Cause: Intestinal roundworm Trichinella spiralis.

Illness and treatment: Ingested larvae migrate and become encapsulated in muscle. Infection ranges from asymptomatic to severe, depending on the dose. Diarrhea may occur first. There is usually sudden onset of muscle pain, swelling of the upper eyelids, and recurring fever. Death can result from damage to heart muscle. Treatment depends on the stage of illness at diagnosis.

Sources: The infection is caused by ingesting raw or insufficiently cooked meat from infected animals. Historically, undercooked pork was a risk. Wild game is now the most likely exposure in North America. There is no person-to-person spread.

Additional risks: Freezing meat will not necessarily inactivate larvae of artic strains.

Prevention: Cook or irradiate all wild game to reliably kill larvae. Regulations to prevent trichinosis require the cooking of garbage and offal fed to swine.

Recent Washington trends: In the past decade only 2 cases have been reported. Exposures were bear and cougar meat eaten raw or undercooked.

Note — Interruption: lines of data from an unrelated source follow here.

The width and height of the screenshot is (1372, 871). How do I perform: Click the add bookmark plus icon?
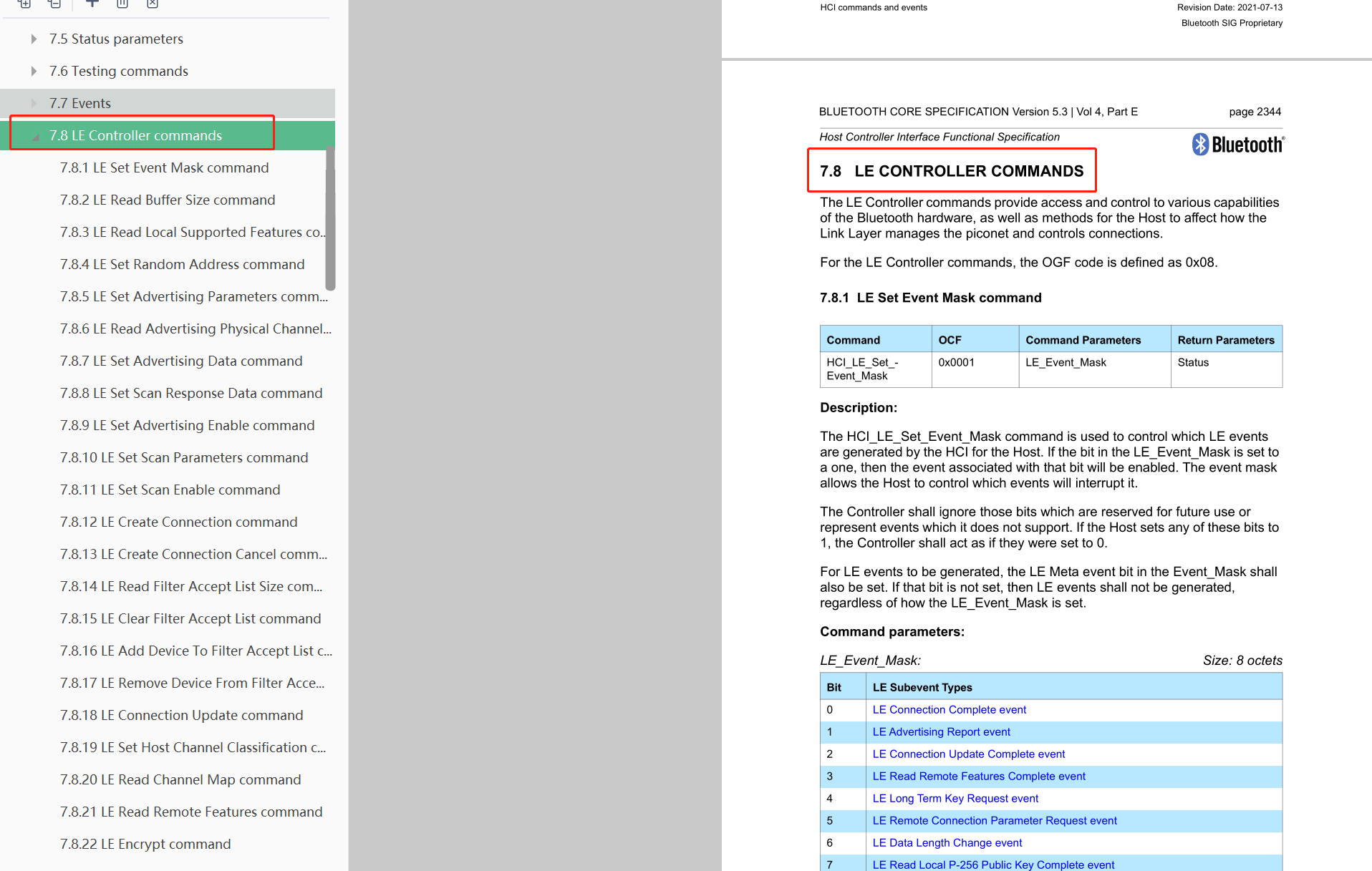[92, 4]
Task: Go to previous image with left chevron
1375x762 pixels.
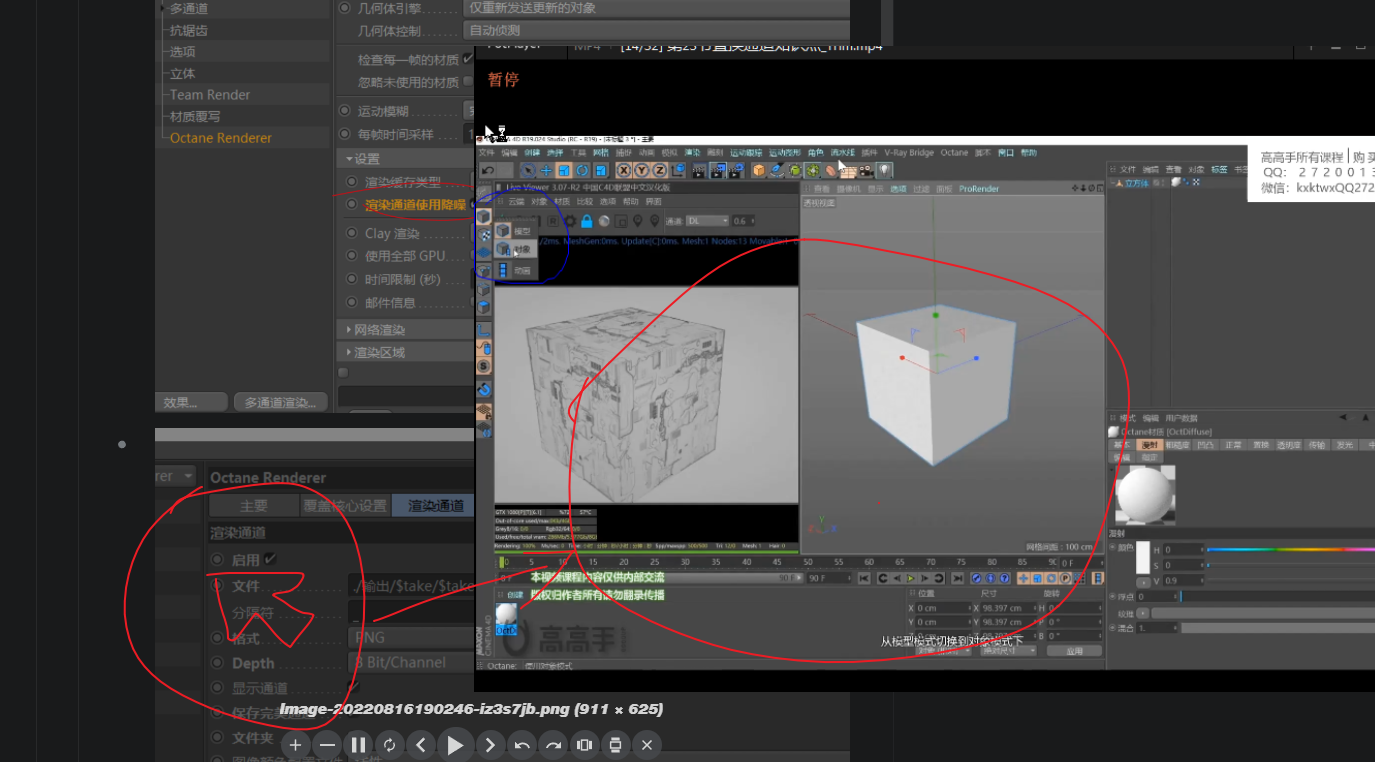Action: tap(421, 745)
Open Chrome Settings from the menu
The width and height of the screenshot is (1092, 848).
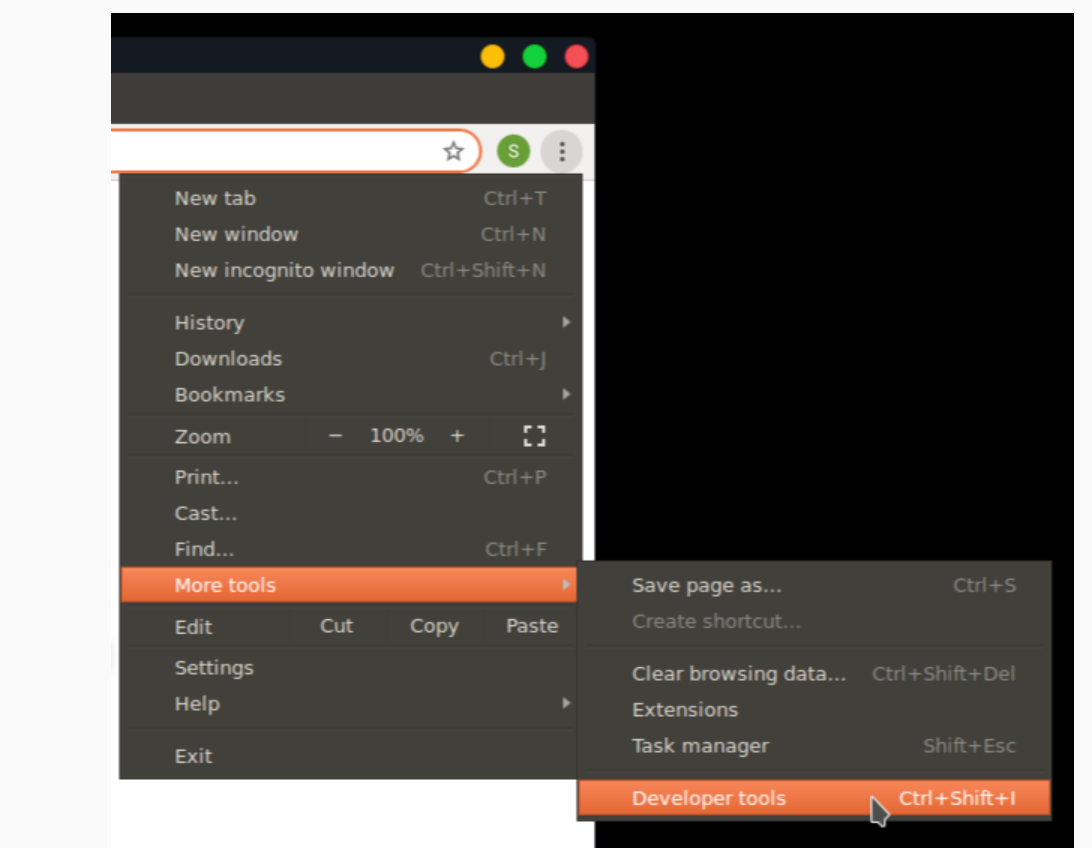click(x=214, y=668)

Purpose of Reporting and Surveillance

  • To identify sources of transmission (e.g., contaminated meat) and to prevent further transmission from such sources
  • To educate exposed persons about signs and symptoms of disease, thereby facilitating early diagnosis
  • To educate people about how to reduce their risk of infection.

Legal Reporting Requirements

  • Health care providers and Health care facilities: notifiable to local health jurisdiction within 3 business days
  • Laboratories: notifiable to local health jurisdiction within 2 business days; submission on request – specimen associated with positive result, within 2 business days
  • Local health jurisdictions: notifiable to the Washington State Department of Health (DOH) Communicable Disease Epidemiology (CDE) within 7 days of case investigation completion or summary information required within 21 days.